Helicopter Parenting in the Workplace

Avatar for Cmmelissa
iVillage Member
Registered: 11-13-2008
Helicopter Parenting in the Workplace
Wed, 07-03-2013 - 10:43am

CNN has an article on helicopter parenting in the workplace and how it can negatively affect a person's job prospects and employment: 

Aaron Cooper, a clinical psychologist at The Family Institute at Northwestern University, says mollycoddling mothers and doting dads can become a child's crutch.

Cooper says children, for the most part, often experience too many advantages of their omnipresent parents by the time they reach their teen years, so they're not particularly inclined to tell mom and dad to back off.

"They're more inclined to welcome the help because they are also seeing it as a cheerleader on their team pushing forward toward victory and success," Cooper said.

But "it's almost like a soft disability in their lives," he added, meaning that children become super reliant on their parents and unable to stand on their own.

Cooper attributes the growing phenomenon of over-parenting to a variety of factors. The first commonality is feelings of guilt that parents may have short-changed their children.

This is particularly potent when the parents have had full-time careers and may feel that they never really spent enough time with the children as they grew up. Cooper says it's the "I'm-going-to-make-up-for-it mentality."

Read more: http://www.cnn.com/2013/07/02/living/cnn-parents-helicopter-parenting-job-search/index.html?hpt=hp_c4

If you were the employer, how would you handle a situation like those presented in the article?  What do you think about that correlation between WOH and being a helicopter parent?


Avatar for jamblessedthree
iVillage Member
Registered: 10-23-2001
Wed, 07-03-2013 - 1:09pm

DD1 is very good at telling me to back off, Lol.  When she leaves with friends I remind her to call when she wants to be picked up, she knowsss.  When she goes upstairs for the night I remind her to brush her teeth still, she knowsss.  When I remind her to smile before talking to a potential employer, she gives me the I knowsss then too, Lol. 

I really enjoy the dialogue that has come with having older kids now and while they still have a lot of growing up to do so do I in understanding them.

» Data
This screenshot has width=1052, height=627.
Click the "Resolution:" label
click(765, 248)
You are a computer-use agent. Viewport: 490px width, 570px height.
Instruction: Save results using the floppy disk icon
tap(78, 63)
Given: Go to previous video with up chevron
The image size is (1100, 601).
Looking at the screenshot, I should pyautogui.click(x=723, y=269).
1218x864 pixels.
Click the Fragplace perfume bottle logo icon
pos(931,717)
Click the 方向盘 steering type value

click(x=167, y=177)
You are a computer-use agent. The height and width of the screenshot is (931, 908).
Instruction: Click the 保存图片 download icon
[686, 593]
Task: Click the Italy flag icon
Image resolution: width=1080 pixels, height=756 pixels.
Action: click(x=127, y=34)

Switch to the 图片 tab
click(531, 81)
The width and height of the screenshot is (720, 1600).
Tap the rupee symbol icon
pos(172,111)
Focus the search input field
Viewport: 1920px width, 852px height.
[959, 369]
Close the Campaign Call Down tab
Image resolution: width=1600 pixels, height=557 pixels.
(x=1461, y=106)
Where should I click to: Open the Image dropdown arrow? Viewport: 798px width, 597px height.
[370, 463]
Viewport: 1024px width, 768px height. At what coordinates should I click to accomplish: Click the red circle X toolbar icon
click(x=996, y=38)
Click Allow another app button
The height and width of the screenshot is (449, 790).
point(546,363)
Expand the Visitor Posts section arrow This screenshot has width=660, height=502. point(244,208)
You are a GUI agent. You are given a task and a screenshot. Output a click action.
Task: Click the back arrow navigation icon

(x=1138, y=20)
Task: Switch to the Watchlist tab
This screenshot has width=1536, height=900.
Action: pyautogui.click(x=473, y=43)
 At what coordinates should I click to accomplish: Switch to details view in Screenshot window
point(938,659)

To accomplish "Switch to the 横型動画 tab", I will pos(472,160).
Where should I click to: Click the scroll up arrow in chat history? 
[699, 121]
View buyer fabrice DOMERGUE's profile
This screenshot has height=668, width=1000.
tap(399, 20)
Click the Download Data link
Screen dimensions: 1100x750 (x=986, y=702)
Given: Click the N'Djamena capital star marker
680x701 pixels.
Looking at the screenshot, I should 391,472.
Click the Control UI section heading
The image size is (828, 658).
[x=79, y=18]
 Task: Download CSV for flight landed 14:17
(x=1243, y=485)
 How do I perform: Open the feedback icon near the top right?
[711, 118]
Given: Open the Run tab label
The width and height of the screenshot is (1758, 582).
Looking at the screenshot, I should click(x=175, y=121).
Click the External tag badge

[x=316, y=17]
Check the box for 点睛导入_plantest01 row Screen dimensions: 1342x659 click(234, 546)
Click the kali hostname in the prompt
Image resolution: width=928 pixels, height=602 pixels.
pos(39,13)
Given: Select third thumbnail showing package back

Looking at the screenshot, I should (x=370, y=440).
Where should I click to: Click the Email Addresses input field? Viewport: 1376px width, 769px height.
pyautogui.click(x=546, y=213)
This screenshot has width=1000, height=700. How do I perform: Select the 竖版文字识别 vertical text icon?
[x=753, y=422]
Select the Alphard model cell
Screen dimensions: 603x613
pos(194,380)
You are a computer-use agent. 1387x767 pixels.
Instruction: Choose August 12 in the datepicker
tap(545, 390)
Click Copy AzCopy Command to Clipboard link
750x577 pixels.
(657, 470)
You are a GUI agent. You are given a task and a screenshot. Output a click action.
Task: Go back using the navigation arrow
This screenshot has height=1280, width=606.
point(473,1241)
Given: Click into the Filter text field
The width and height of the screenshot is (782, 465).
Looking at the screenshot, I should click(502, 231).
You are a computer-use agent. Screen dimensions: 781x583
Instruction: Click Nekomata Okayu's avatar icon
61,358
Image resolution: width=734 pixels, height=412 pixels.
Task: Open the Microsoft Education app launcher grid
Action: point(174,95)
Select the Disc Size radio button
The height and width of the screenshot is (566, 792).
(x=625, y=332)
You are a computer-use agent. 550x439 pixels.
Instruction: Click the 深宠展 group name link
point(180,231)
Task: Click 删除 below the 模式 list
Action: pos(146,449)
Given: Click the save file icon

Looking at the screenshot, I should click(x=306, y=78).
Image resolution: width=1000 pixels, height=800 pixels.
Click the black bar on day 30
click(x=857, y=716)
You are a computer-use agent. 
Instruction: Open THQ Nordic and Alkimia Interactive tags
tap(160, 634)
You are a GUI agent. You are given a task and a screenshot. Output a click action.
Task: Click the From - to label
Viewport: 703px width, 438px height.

» Task goal
Change "doting" to "adoring" in the helicopter parenting thread between "Avatar for Cmmelissa" and "to back off.", inclusive, and write out that span. The entries are separate material and have no connection to the helicopter parenting thread.

» Answer below
Avatar for Cmmelissa
iVillage Member
Registered: 11-13-2008
Helicopter Parenting in the Workplace
Wed, 07-03-2013 - 10:43am

CNN has an article on helicopter parenting in the workplace and how it can negatively affect a person's job prospects and employment: 

Aaron Cooper, a clinical psychologist at The Family Institute at Northwestern University, says mollycoddling mothers and adoring dads can become a child's crutch.

Cooper says children, for the most part, often experience too many advantages of their omnipresent parents by the time they reach their teen years, so they're not particularly inclined to tell mom and dad to back off.